WHAT TO WORK ON » Copy the records below verbatim, keeping every line in its original order.

SUPPLIED ENTRIES »

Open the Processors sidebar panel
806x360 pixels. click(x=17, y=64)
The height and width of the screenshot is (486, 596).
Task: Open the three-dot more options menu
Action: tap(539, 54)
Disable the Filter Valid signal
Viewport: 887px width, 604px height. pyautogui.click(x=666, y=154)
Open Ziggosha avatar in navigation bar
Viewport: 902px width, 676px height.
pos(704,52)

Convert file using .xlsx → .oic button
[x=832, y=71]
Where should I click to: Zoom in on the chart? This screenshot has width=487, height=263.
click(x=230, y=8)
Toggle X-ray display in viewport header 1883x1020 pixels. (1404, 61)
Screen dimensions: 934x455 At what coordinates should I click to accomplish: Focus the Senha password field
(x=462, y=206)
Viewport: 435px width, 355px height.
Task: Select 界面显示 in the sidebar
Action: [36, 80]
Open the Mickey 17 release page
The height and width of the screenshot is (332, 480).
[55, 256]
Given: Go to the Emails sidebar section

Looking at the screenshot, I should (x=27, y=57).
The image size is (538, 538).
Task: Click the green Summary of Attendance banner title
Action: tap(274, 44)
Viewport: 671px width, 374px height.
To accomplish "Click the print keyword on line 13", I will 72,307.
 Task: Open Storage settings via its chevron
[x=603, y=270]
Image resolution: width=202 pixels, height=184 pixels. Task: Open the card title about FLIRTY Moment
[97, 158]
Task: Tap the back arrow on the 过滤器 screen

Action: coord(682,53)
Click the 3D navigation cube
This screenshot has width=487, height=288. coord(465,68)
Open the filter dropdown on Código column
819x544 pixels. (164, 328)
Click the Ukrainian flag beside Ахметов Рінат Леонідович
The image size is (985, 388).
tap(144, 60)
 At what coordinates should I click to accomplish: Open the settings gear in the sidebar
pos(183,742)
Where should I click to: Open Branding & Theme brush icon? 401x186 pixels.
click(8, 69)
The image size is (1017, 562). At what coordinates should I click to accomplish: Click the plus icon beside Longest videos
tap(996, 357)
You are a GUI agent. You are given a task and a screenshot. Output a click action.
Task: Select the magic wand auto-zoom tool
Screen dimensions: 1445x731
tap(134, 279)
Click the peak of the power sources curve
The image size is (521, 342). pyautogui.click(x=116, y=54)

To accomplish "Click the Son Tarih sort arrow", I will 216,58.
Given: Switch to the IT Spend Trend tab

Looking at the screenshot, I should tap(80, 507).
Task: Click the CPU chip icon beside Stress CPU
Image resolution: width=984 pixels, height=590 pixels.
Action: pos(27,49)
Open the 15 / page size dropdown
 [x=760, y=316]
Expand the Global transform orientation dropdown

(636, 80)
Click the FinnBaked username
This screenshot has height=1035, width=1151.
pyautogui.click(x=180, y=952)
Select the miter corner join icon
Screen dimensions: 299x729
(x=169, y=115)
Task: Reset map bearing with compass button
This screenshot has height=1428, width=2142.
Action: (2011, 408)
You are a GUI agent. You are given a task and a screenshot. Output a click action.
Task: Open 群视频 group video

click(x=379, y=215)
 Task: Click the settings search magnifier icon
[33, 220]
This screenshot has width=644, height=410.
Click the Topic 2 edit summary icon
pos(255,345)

SOLVED EXERCISE »
Open the Processors sidebar panel
806x360 pixels. click(x=17, y=64)
The height and width of the screenshot is (486, 596).
Task: Open the three-dot more options menu
Action: tap(539, 54)
Disable the Filter Valid signal
Viewport: 887px width, 604px height. pyautogui.click(x=666, y=154)
Open Ziggosha avatar in navigation bar
Viewport: 902px width, 676px height.
pos(704,52)

Convert file using .xlsx → .oic button
[x=832, y=71]
Where should I click to: Zoom in on the chart? This screenshot has width=487, height=263.
click(x=230, y=8)
Toggle X-ray display in viewport header 1883x1020 pixels. (1404, 61)
Screen dimensions: 934x455 At what coordinates should I click to accomplish: Focus the Senha password field
(x=462, y=206)
Viewport: 435px width, 355px height.
Task: Select 界面显示 in the sidebar
Action: [36, 80]
Open the Mickey 17 release page
The height and width of the screenshot is (332, 480).
[55, 256]
Given: Go to the Emails sidebar section

Looking at the screenshot, I should (x=27, y=57).
The image size is (538, 538).
Task: Click the green Summary of Attendance banner title
Action: tap(274, 44)
Viewport: 671px width, 374px height.
To accomplish "Click the print keyword on line 13", I will 72,307.
 Task: Open Storage settings via its chevron
[x=603, y=270]
Image resolution: width=202 pixels, height=184 pixels. Task: Open the card title about FLIRTY Moment
[97, 158]
Task: Tap the back arrow on the 过滤器 screen

Action: coord(682,53)
Click the 3D navigation cube
This screenshot has width=487, height=288. coord(465,68)
Open the filter dropdown on Código column
819x544 pixels. (164, 328)
Click the Ukrainian flag beside Ахметов Рінат Леонідович
The image size is (985, 388).
tap(144, 60)
 At what coordinates should I click to accomplish: Open the settings gear in the sidebar
pos(183,742)
Where should I click to: Open Branding & Theme brush icon? 401x186 pixels.
click(8, 69)
The image size is (1017, 562). At what coordinates should I click to accomplish: Click the plus icon beside Longest videos
tap(996, 357)
You are a GUI agent. You are given a task and a screenshot. Output a click action.
Task: Select the magic wand auto-zoom tool
Screen dimensions: 1445x731
tap(134, 279)
Click the peak of the power sources curve
The image size is (521, 342). pyautogui.click(x=116, y=54)

To accomplish "Click the Son Tarih sort arrow", I will 216,58.
Given: Switch to the IT Spend Trend tab

Looking at the screenshot, I should tap(80, 507).
Task: Click the CPU chip icon beside Stress CPU
Image resolution: width=984 pixels, height=590 pixels.
Action: pos(27,49)
Open the 15 / page size dropdown
 [x=760, y=316]
Expand the Global transform orientation dropdown

(636, 80)
Click the FinnBaked username
This screenshot has height=1035, width=1151.
pyautogui.click(x=180, y=952)
Select the miter corner join icon
Screen dimensions: 299x729
(x=169, y=115)
Task: Reset map bearing with compass button
This screenshot has height=1428, width=2142.
Action: (2011, 408)
You are a GUI agent. You are given a task and a screenshot. Output a click action.
Task: Open 群视频 group video

click(x=379, y=215)
 Task: Click the settings search magnifier icon
[33, 220]
This screenshot has width=644, height=410.
Click the Topic 2 edit summary icon
pos(255,345)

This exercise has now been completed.